Once you reach this point, you can go really nuts fast. :)

Erik
 
Thanks alot for your guidance!
I will look into Xsim and probably have some questions when i get going :)
I don't have access to a 20uF bipolar cap atm. How would i limit the output to the tweeter to "2.83V (1W into 8 Ohms)"?

I really did not know where to go so i really appreciate the help getting a decent crossover fitted! :)
 
Usually whatever test tool you use has a way of outputting a reference signal, or signal generator. Disconnect the speaker and set the signal generator to 50 to 60 Hz, where V meters are most sensitive. Adjust volume until meter says 2.83 volts.

I use OmniMic, and the choice of test signals includes "Bass Excluded" but I think you could probably do the same thing with something free like Room EQ Wizard.

> [Exercise requirements]: Repeat the passage of the crossover discussion starting with "I will look" and going on through "Room EQ Wizard.". Work only from the crossover discussion above.

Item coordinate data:

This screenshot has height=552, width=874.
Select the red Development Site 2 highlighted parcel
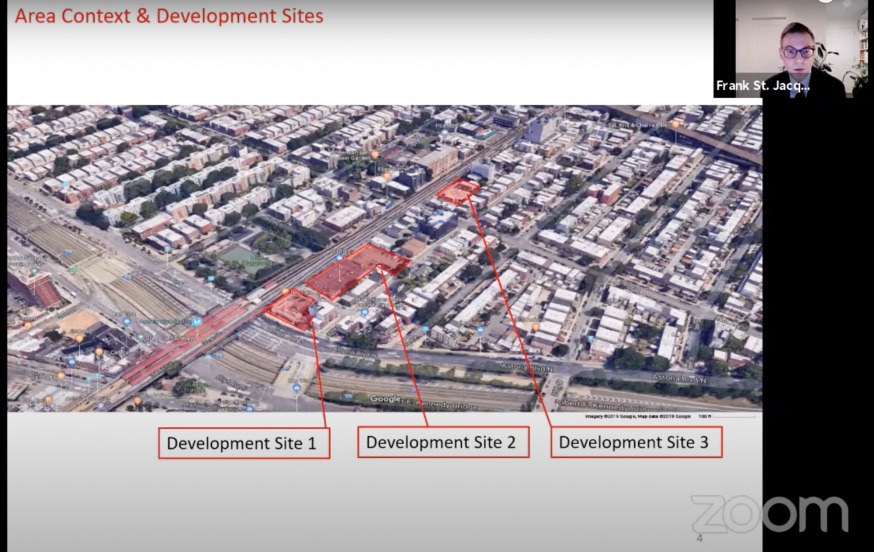pos(357,271)
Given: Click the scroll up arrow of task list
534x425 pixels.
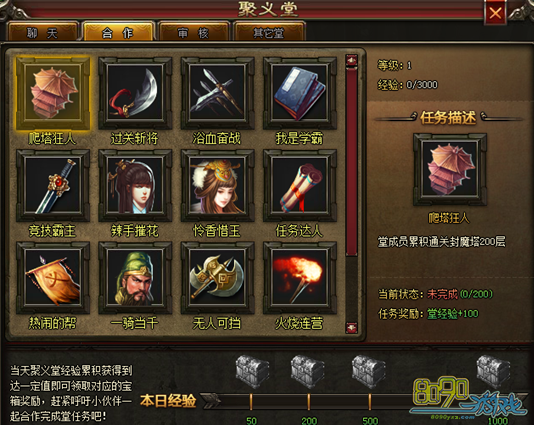Looking at the screenshot, I should pos(351,61).
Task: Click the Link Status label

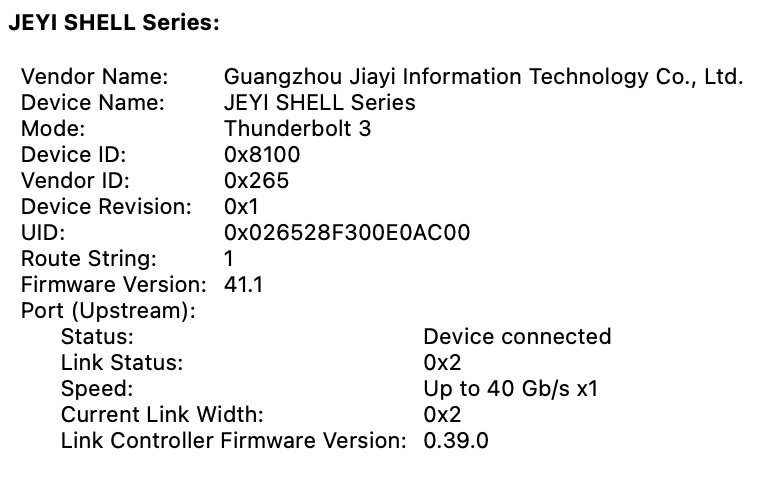Action: 122,363
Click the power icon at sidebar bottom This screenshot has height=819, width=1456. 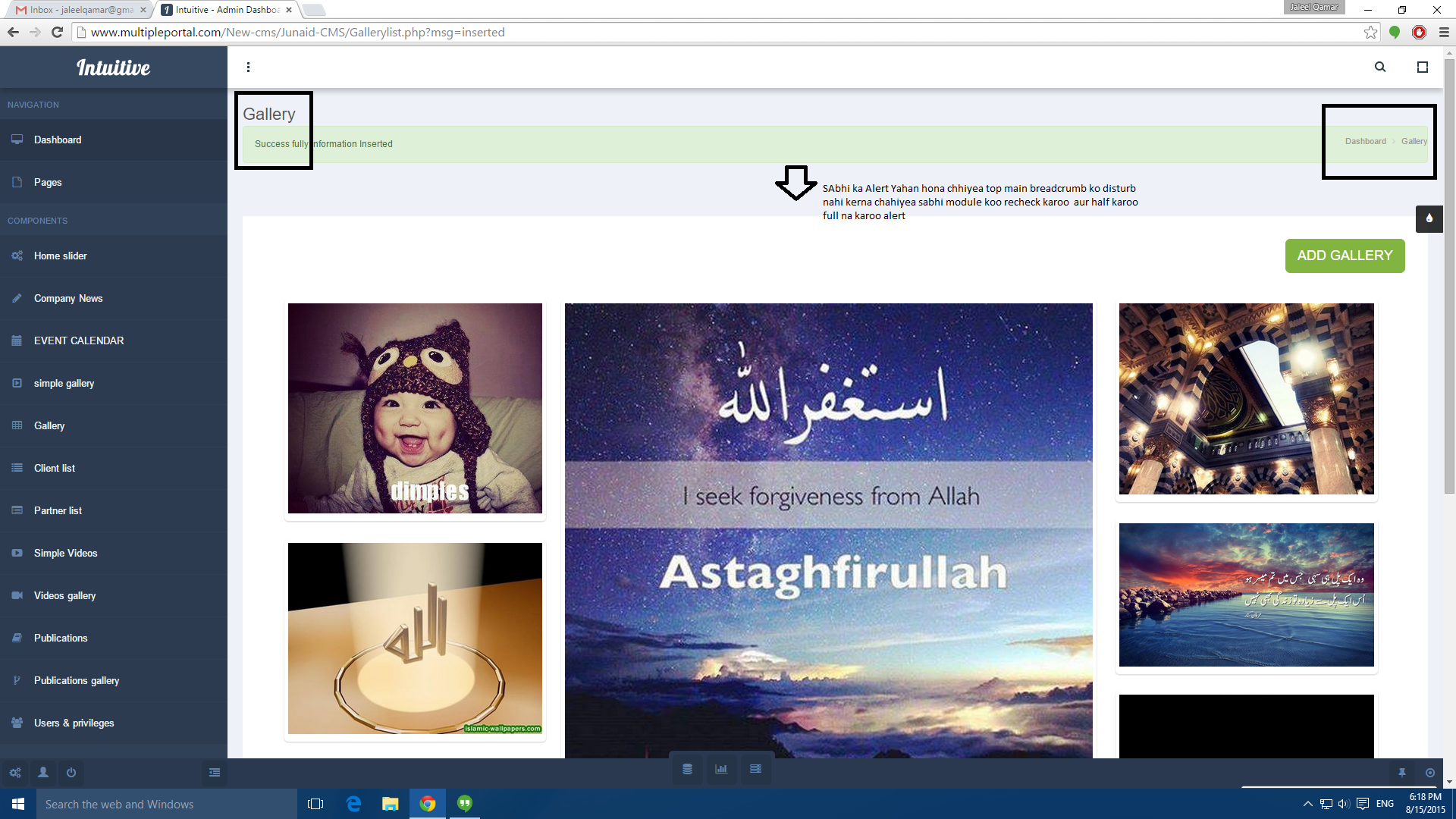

> [Result for this task]:
I will look into Xsim and probably have some questions when i get going :)
I don't have access to a 20uF bipolar cap atm. How would i limit the output to the tweeter to "2.83V (1W into 8 Ohms)"?

I really did not know where to go so i really appreciate the help getting a decent crossover fitted! :)
 
Usually whatever test tool you use has a way of outputting a reference signal, or signal generator. Disconnect the speaker and set the signal generator to 50 to 60 Hz, where V meters are most sensitive. Adjust volume until meter says 2.83 volts.

I use OmniMic, and the choice of test signals includes "Bass Excluded" but I think you could probably do the same thing with something free like Room EQ Wizard.